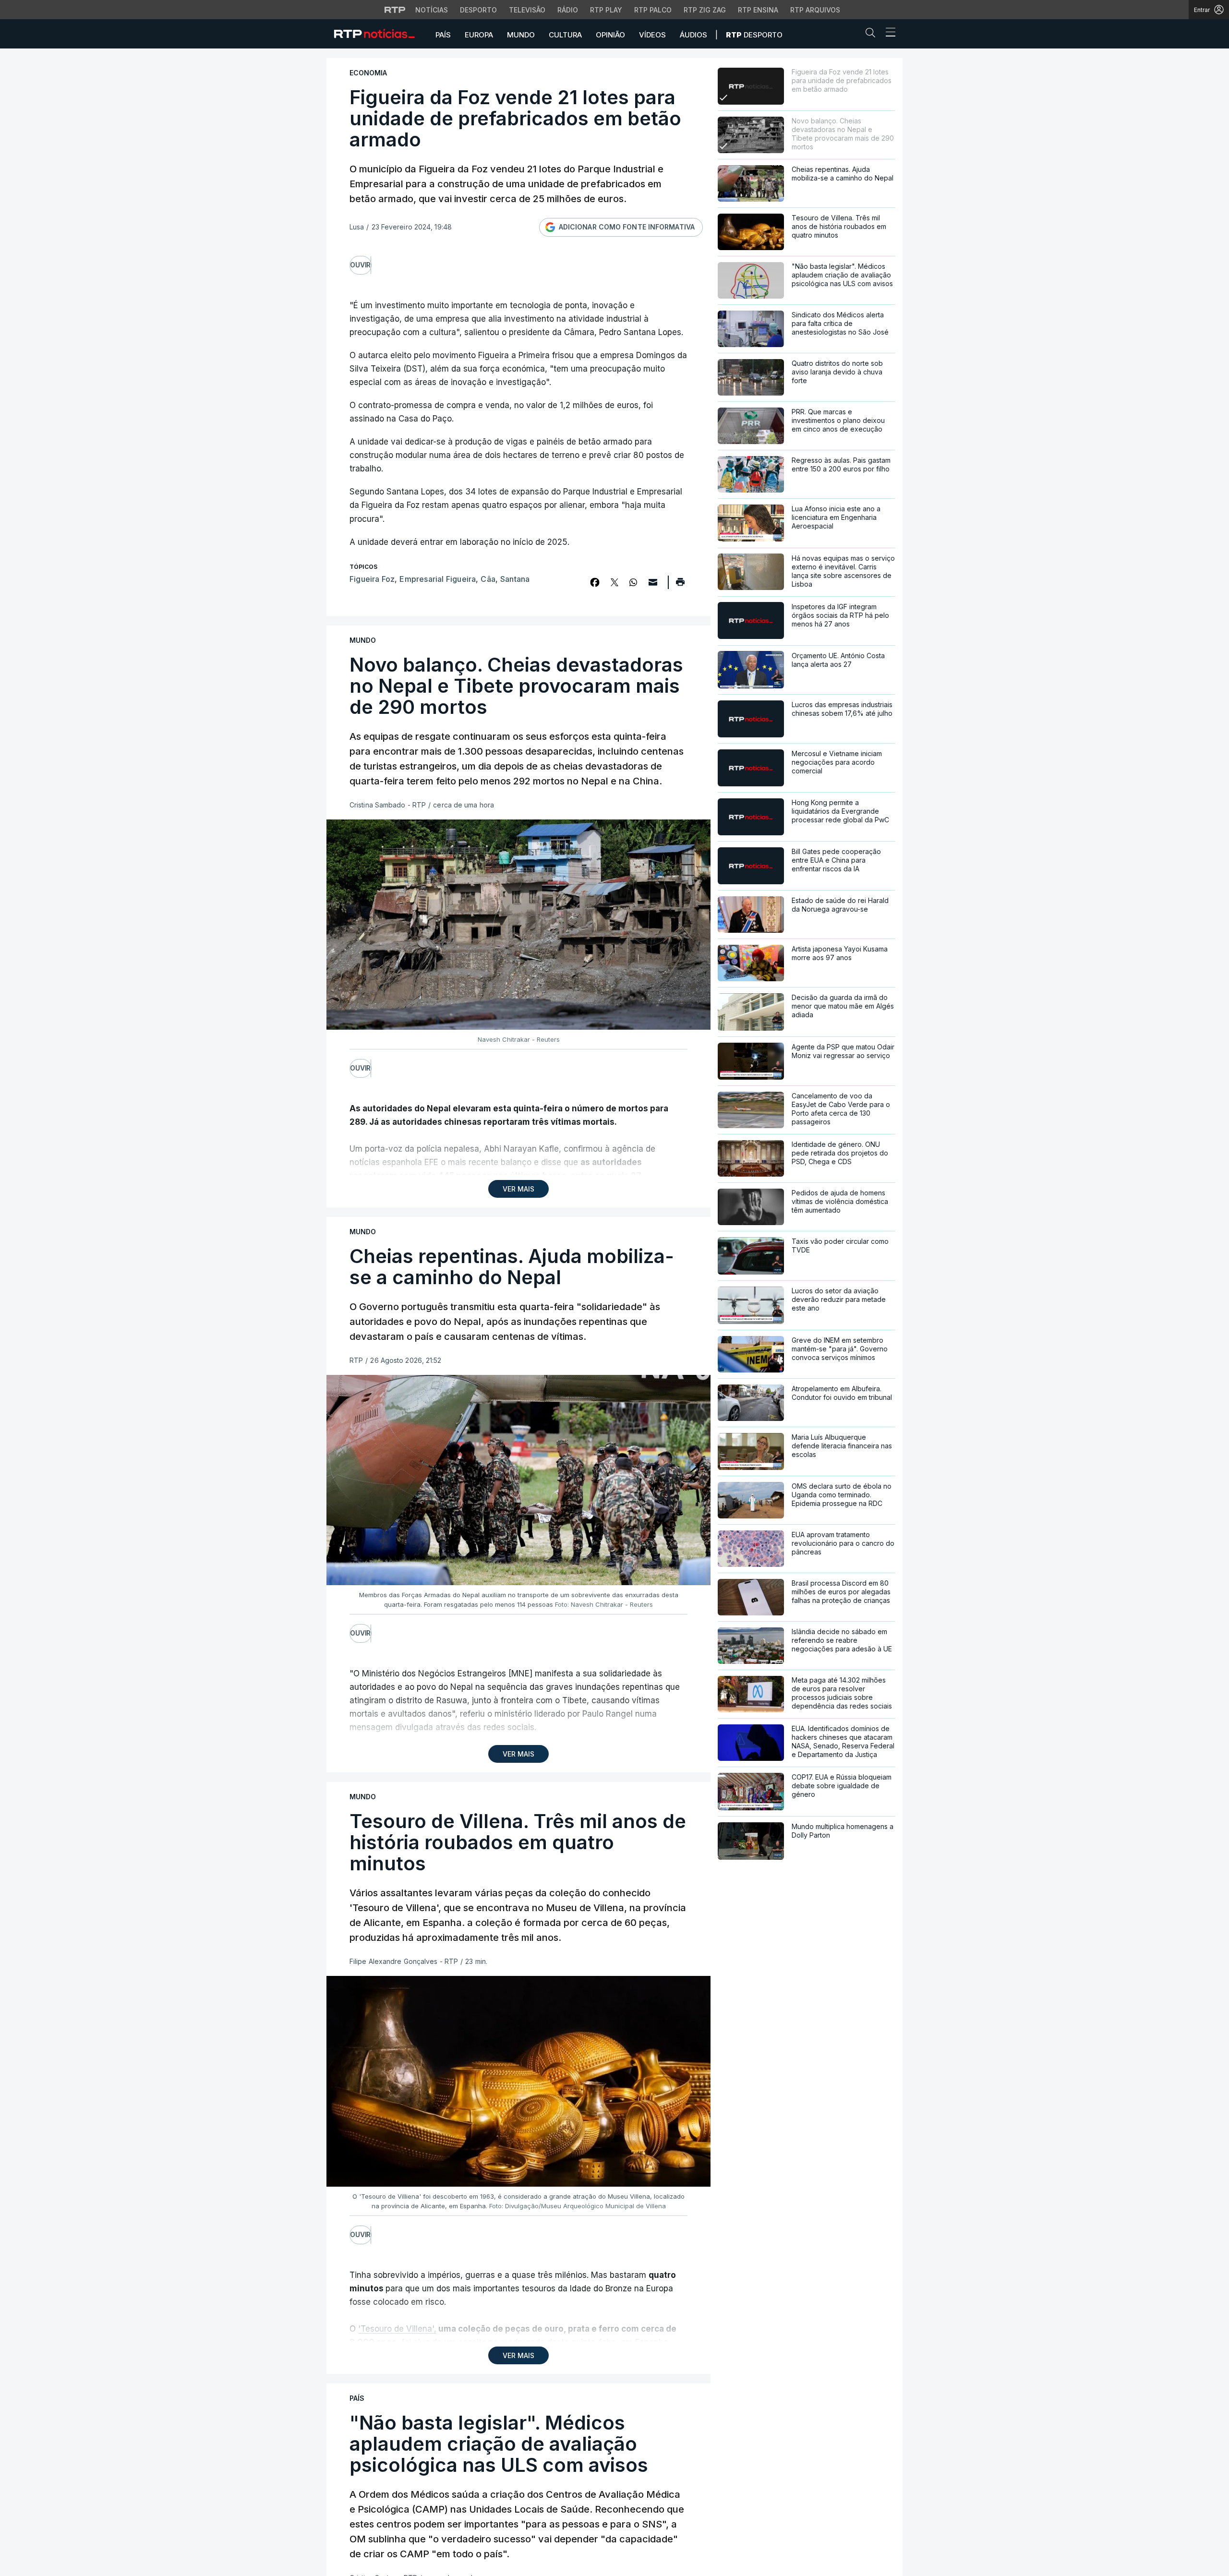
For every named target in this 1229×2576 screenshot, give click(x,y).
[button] (873, 34)
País (443, 34)
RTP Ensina (758, 10)
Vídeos (652, 34)
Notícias (431, 10)
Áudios (693, 34)
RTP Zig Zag (705, 10)
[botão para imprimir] (680, 585)
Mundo (521, 34)
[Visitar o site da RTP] (395, 9)
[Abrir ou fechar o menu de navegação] (887, 33)
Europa (479, 34)
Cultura (565, 34)
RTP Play (606, 10)
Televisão (527, 10)
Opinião (610, 34)
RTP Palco (653, 10)
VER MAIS (518, 1189)
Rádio (567, 10)
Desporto (478, 10)
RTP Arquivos (815, 10)
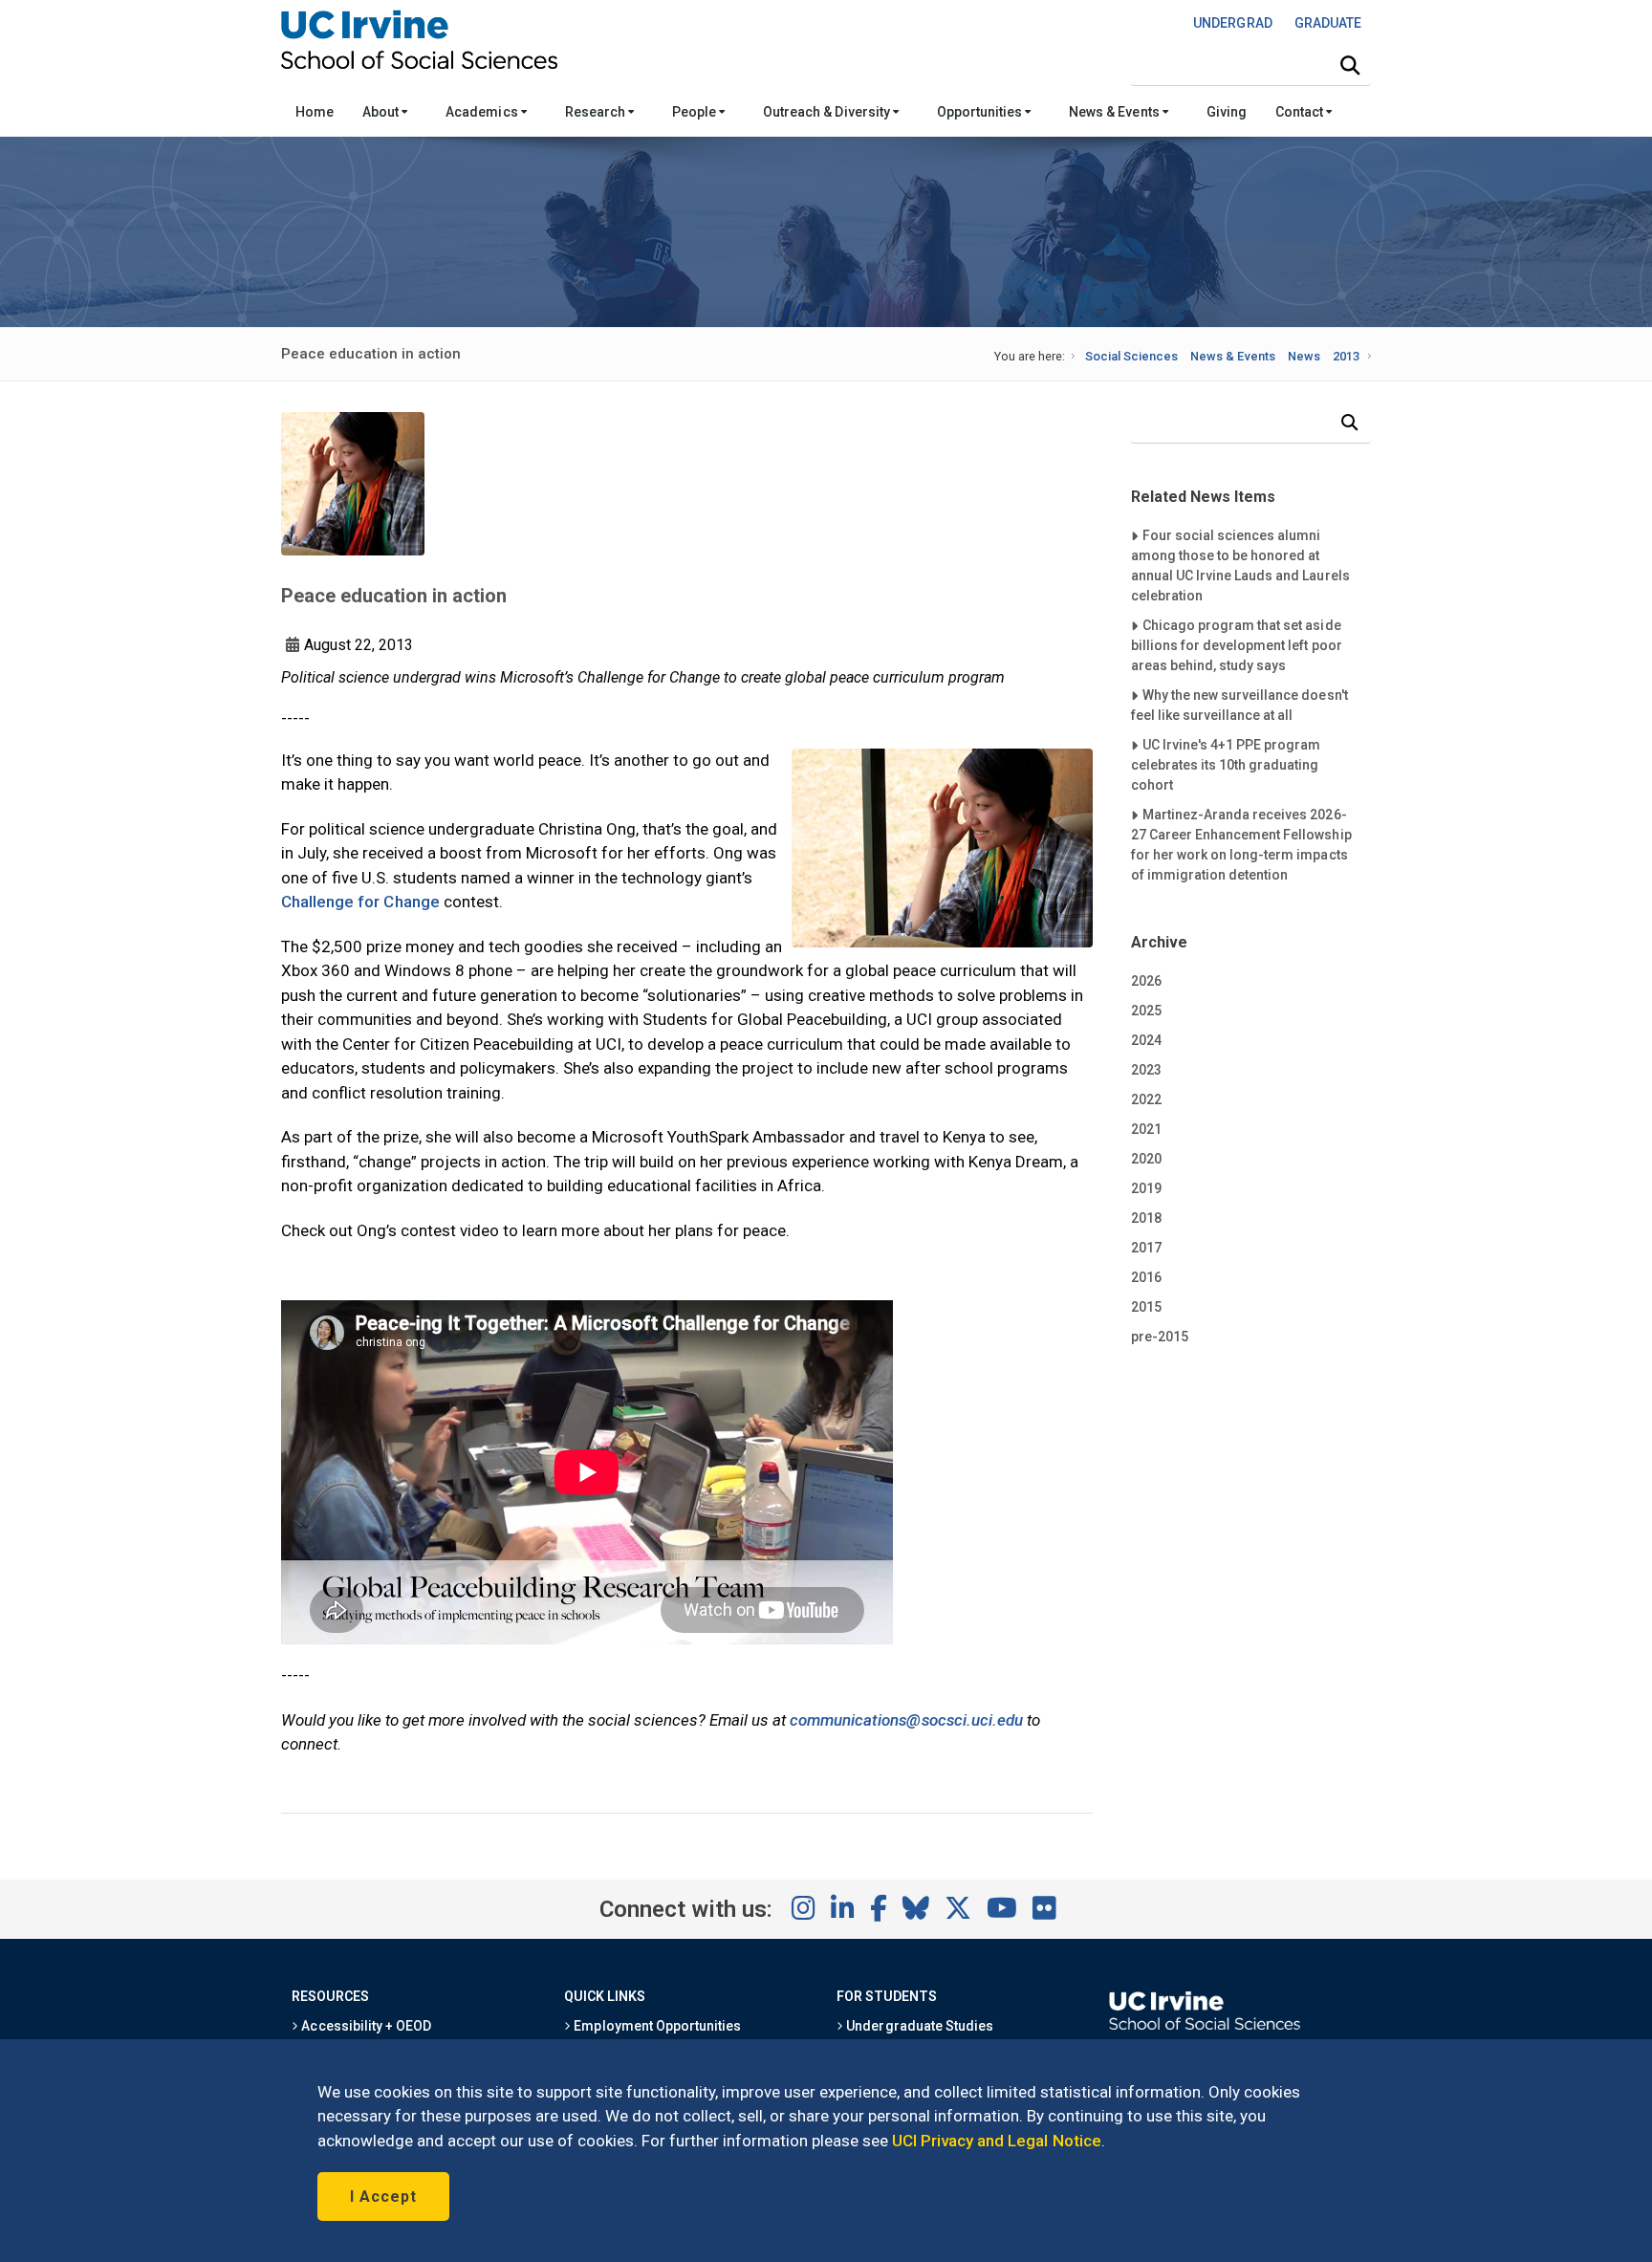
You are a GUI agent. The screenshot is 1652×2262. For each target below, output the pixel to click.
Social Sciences (1131, 356)
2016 (1146, 1277)
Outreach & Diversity (828, 112)
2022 (1146, 1099)
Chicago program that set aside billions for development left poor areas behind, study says (1236, 645)
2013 (1346, 356)
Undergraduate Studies (918, 2026)
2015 (1146, 1307)
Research (596, 112)
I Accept (383, 2196)
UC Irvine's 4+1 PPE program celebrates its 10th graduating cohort (1226, 764)
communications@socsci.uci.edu (906, 1719)
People (695, 112)
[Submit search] (1350, 66)
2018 (1146, 1218)
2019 (1146, 1188)
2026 (1146, 981)
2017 (1146, 1247)
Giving (1226, 112)
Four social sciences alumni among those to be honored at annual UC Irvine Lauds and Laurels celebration (1240, 565)
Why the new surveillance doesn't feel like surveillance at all (1239, 704)
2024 (1146, 1040)
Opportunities (981, 112)
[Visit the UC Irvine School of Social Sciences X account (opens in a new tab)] (958, 1909)
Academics (483, 112)
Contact (1300, 112)
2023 (1146, 1069)
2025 (1146, 1010)
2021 (1146, 1129)
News (1304, 356)
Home (314, 112)
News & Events (1115, 112)
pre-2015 (1159, 1336)
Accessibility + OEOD (364, 2026)
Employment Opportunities (656, 2026)
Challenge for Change (360, 901)
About (382, 112)
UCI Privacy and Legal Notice (996, 2140)
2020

*Activity*. Leaving pictures aside, write out each record above exactly as given.

*Problem solution*.
For every named target in this 1229×2576 screenshot, give click(x,y).
[button] (873, 34)
País (443, 34)
RTP Ensina (758, 10)
Vídeos (652, 34)
Notícias (431, 10)
Áudios (693, 34)
RTP Zig Zag (705, 10)
[botão para imprimir] (680, 585)
Mundo (521, 34)
[Visitar o site da RTP] (395, 9)
[Abrir ou fechar o menu de navegação] (887, 33)
Europa (479, 34)
Cultura (565, 34)
RTP Play (606, 10)
Televisão (527, 10)
Opinião (610, 34)
RTP Palco (653, 10)
VER MAIS (518, 1189)
Rádio (567, 10)
Desporto (478, 10)
RTP Arquivos (815, 10)
You are a GUI agent. The screenshot is 1652×2262. For each target below, output the pixel to click.
Social Sciences (1131, 356)
2016 (1146, 1277)
Outreach & Diversity (828, 112)
2022 (1146, 1099)
Chicago program that set aside billions for development left poor areas behind, study says (1236, 645)
2013 (1346, 356)
Undergraduate Studies (918, 2026)
2015 (1146, 1307)
Research (596, 112)
I Accept (383, 2196)
UC Irvine's 4+1 PPE program celebrates its 10th graduating cohort (1226, 764)
communications@socsci.uci.edu (906, 1719)
People (695, 112)
[Submit search] (1350, 66)
2018 (1146, 1218)
2019 (1146, 1188)
2026 (1146, 981)
2017 (1146, 1247)
Giving (1226, 112)
Four social sciences alumni among those to be honored at annual UC Irvine Lauds and Laurels celebration (1240, 565)
Why the new surveillance doesn't feel like surveillance at all (1239, 704)
2024 (1146, 1040)
Opportunities (981, 112)
[Visit the UC Irvine School of Social Sciences X account (opens in a new tab)] (958, 1909)
Academics (483, 112)
Contact (1300, 112)
2023 (1146, 1069)
2025 (1146, 1010)
2021 (1146, 1129)
News (1304, 356)
Home (314, 112)
News & Events (1115, 112)
pre-2015 (1159, 1336)
Accessibility + OEOD (364, 2026)
Employment Opportunities (656, 2026)
Challenge for Change (360, 901)
About (382, 112)
UCI Privacy and Legal Notice (996, 2140)
2020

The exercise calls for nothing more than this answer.